EXTRACT PROVIDED:
★ ★ ★ ★ ★ ★ ★
October 18, 2013

Friday Review: Compliance

Some movies are labeled “inspired by a true story” to avoid lawsuits and distance the film from the real life inspiration. Others are labeled that way because, if they didn’t, you’d think “there’s no way this kind of shit could really happen.” (Still others do it just to fake you out).

Compliance needs the label because what happens on screen shouldn’t ever happen in real life, but it did.

Between the mid 1990s and mid 2000s there were a string of incidents – more than 70 in all – in which a man would call some retail establishment, claim to be a cop, and convince a manager to “investigate” an underling for some alleged offense. The orders included a strip search, confinement while waiting for the “police” to arrive, and a constant search for purloined funds (for a lengthy article about the scam see here).

Compliance dramatizes the basic outline of one of most heinous incidents – one that progressed so far that it included forced oral sex and cavity searches. Along the way, it asks an awful lot of questions about why people do things others tell them, based on nothing more than what the courts call, in another context, “apparent authority.”

Compliance tells the story of Becky, a 19-year old front-counter employee at a nondescript chicken-based fast food joint. Her manager, Sandra, has lots of things on her mind - $1500 in spoiled food, a “fiancé” who won’t pop the question, and a parcel full of unenthused teens for a workforce – when a man calling himself “Officer Daniels” calls. He accuses Becky of stealing from a customer within the last hour. He also claims that he has the customer with him, that there’s video surveillance of the whole thing, and he’s got Sandra’s boss on the other line. Won’t she help him with this investigation?

Of course she says yes, even though she’s seen nothing to suggest Becky is a thief. The caller uses that initial agreement to drive Sandra (and, eventually, her would-be fiancé) into being his agent on the scene, doing all sorts of degrading things to Becky in the name of “clearing things up” and keeping Becky from being taken to jail.
★ ★ ★ ★ ★ ★ ★
PROVIDED MATERIAL:
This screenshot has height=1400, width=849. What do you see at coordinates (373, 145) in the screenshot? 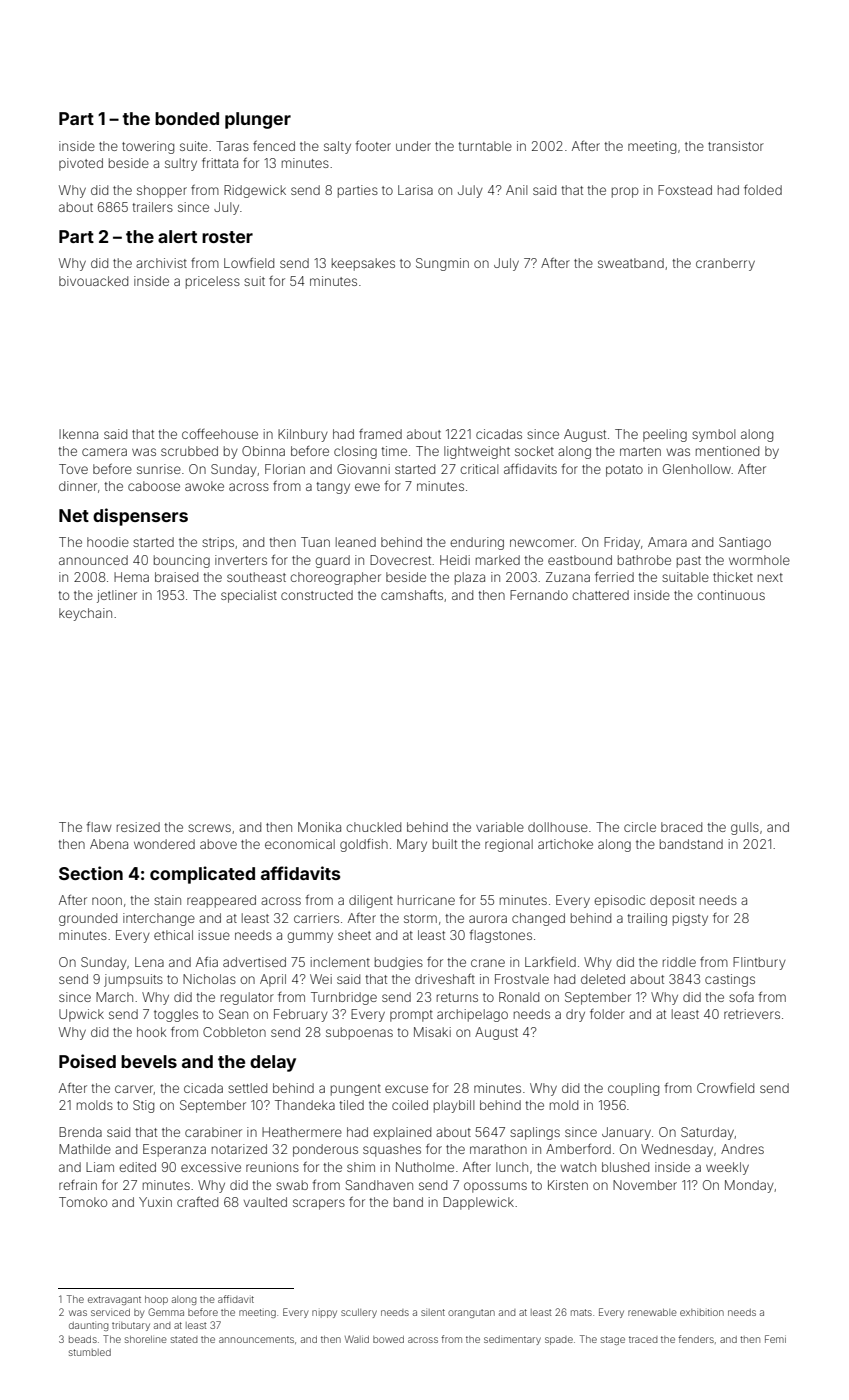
★ ★ ★ ★ ★ ★ ★
TASKS FOR THIS EXERCISE:
(a) Decide whether each statement agrees with the review of Compliance, answering yes or no and quoting the words of the review that settle it: (i) Becky is a 19-year-old who works the front counter of a fast food restaurant; (ii) the real-life incidents numbered fewer than 50; (iii) Sandra had seen evidence that Becky was a thief.
(b) Retype the passage of the review of Compliance from "Friday Review: Compliance" to "fake you out).".
Rely on nothing but the review of Compliance in your responses.

OUTPUTS FOR THE TASKS:
(a)
(i) Yes: "a 19-year old front-counter employee at a nondescript chicken-based fast food joint"
(ii) No: "more than 70 in all"
(iii) No: "even though she’s seen nothing to suggest Becky is a thief"

(b)
Friday Review: Compliance

Some movies are labeled “inspired by a true story” to avoid lawsuits and distance the film from the real life inspiration. Others are labeled that way because, if they didn’t, you’d think “there’s no way this kind of shit could really happen.” (Still others do it just to fake you out).